REQUIREMENT. An exact restatement of every record is required.

RECORDS SUPPLIED.
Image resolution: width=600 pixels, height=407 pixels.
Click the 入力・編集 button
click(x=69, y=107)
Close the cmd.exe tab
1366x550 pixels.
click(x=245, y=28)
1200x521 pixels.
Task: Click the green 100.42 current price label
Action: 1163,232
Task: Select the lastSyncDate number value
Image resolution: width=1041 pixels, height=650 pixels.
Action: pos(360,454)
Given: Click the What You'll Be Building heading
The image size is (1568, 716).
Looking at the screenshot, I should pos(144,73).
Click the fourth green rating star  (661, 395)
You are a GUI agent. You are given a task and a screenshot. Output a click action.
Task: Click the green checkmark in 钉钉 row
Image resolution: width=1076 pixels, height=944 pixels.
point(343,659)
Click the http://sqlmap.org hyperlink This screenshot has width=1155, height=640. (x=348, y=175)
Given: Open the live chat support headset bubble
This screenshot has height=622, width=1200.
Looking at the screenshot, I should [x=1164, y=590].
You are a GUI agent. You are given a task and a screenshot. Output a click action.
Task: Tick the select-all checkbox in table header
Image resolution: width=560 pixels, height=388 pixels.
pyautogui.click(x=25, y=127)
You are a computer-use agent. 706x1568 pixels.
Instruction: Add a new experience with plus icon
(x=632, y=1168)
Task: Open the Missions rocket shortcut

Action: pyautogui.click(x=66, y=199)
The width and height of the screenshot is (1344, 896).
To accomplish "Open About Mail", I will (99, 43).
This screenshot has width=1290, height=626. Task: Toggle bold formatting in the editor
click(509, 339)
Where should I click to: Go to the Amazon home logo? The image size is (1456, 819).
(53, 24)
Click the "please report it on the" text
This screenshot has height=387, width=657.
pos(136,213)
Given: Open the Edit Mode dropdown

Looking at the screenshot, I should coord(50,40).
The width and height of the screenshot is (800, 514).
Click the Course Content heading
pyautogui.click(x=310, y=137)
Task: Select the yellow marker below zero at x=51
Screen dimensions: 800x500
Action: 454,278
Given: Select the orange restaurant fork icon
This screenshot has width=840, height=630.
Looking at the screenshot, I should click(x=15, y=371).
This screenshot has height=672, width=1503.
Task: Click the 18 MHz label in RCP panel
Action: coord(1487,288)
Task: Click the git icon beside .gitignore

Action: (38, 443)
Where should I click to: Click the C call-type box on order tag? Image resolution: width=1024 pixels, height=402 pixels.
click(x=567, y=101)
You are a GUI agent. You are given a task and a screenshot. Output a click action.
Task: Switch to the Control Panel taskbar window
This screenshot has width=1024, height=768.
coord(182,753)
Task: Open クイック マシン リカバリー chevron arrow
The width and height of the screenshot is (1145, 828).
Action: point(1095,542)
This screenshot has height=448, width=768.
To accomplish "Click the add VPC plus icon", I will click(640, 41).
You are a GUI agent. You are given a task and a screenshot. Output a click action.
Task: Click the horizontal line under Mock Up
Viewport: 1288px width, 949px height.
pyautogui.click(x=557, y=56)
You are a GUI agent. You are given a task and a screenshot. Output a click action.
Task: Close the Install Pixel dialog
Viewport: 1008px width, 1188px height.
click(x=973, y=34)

FINAL ANSWER.
Image resolution: width=600 pixels, height=407 pixels.
Click the 入力・編集 button
click(x=69, y=107)
Close the cmd.exe tab
1366x550 pixels.
click(x=245, y=28)
1200x521 pixels.
Task: Click the green 100.42 current price label
Action: 1163,232
Task: Select the lastSyncDate number value
Image resolution: width=1041 pixels, height=650 pixels.
Action: pos(360,454)
Given: Click the What You'll Be Building heading
The image size is (1568, 716).
Looking at the screenshot, I should pos(144,73).
Click the fourth green rating star  (661, 395)
You are a GUI agent. You are given a task and a screenshot. Output a click action.
Task: Click the green checkmark in 钉钉 row
Image resolution: width=1076 pixels, height=944 pixels.
point(343,659)
Click the http://sqlmap.org hyperlink This screenshot has width=1155, height=640. (x=348, y=175)
Given: Open the live chat support headset bubble
This screenshot has height=622, width=1200.
Looking at the screenshot, I should [x=1164, y=590].
You are a GUI agent. You are given a task and a screenshot. Output a click action.
Task: Tick the select-all checkbox in table header
Image resolution: width=560 pixels, height=388 pixels.
pyautogui.click(x=25, y=127)
You are a computer-use agent. 706x1568 pixels.
Instruction: Add a new experience with plus icon
(x=632, y=1168)
Task: Open the Missions rocket shortcut

Action: pyautogui.click(x=66, y=199)
The width and height of the screenshot is (1344, 896).
To accomplish "Open About Mail", I will (99, 43).
This screenshot has width=1290, height=626. Task: Toggle bold formatting in the editor
click(509, 339)
Where should I click to: Go to the Amazon home logo? The image size is (1456, 819).
(53, 24)
Click the "please report it on the" text
This screenshot has height=387, width=657.
pos(136,213)
Given: Open the Edit Mode dropdown

Looking at the screenshot, I should coord(50,40).
The width and height of the screenshot is (800, 514).
Click the Course Content heading
pyautogui.click(x=310, y=137)
Task: Select the yellow marker below zero at x=51
Screen dimensions: 800x500
Action: 454,278
Given: Select the orange restaurant fork icon
This screenshot has width=840, height=630.
Looking at the screenshot, I should click(x=15, y=371).
This screenshot has height=672, width=1503.
Task: Click the 18 MHz label in RCP panel
Action: coord(1487,288)
Task: Click the git icon beside .gitignore

Action: (38, 443)
Where should I click to: Click the C call-type box on order tag? Image resolution: width=1024 pixels, height=402 pixels.
click(x=567, y=101)
You are a GUI agent. You are given a task and a screenshot. Output a click action.
Task: Switch to the Control Panel taskbar window
This screenshot has width=1024, height=768.
coord(182,753)
Task: Open クイック マシン リカバリー chevron arrow
The width and height of the screenshot is (1145, 828).
Action: point(1095,542)
This screenshot has height=448, width=768.
To accomplish "Click the add VPC plus icon", I will click(640, 41).
You are a GUI agent. You are given a task and a screenshot. Output a click action.
Task: Click the horizontal line under Mock Up
Viewport: 1288px width, 949px height.
pyautogui.click(x=557, y=56)
You are a GUI agent. You are given a task and a screenshot. Output a click action.
Task: Close the Install Pixel dialog
Viewport: 1008px width, 1188px height.
click(x=973, y=34)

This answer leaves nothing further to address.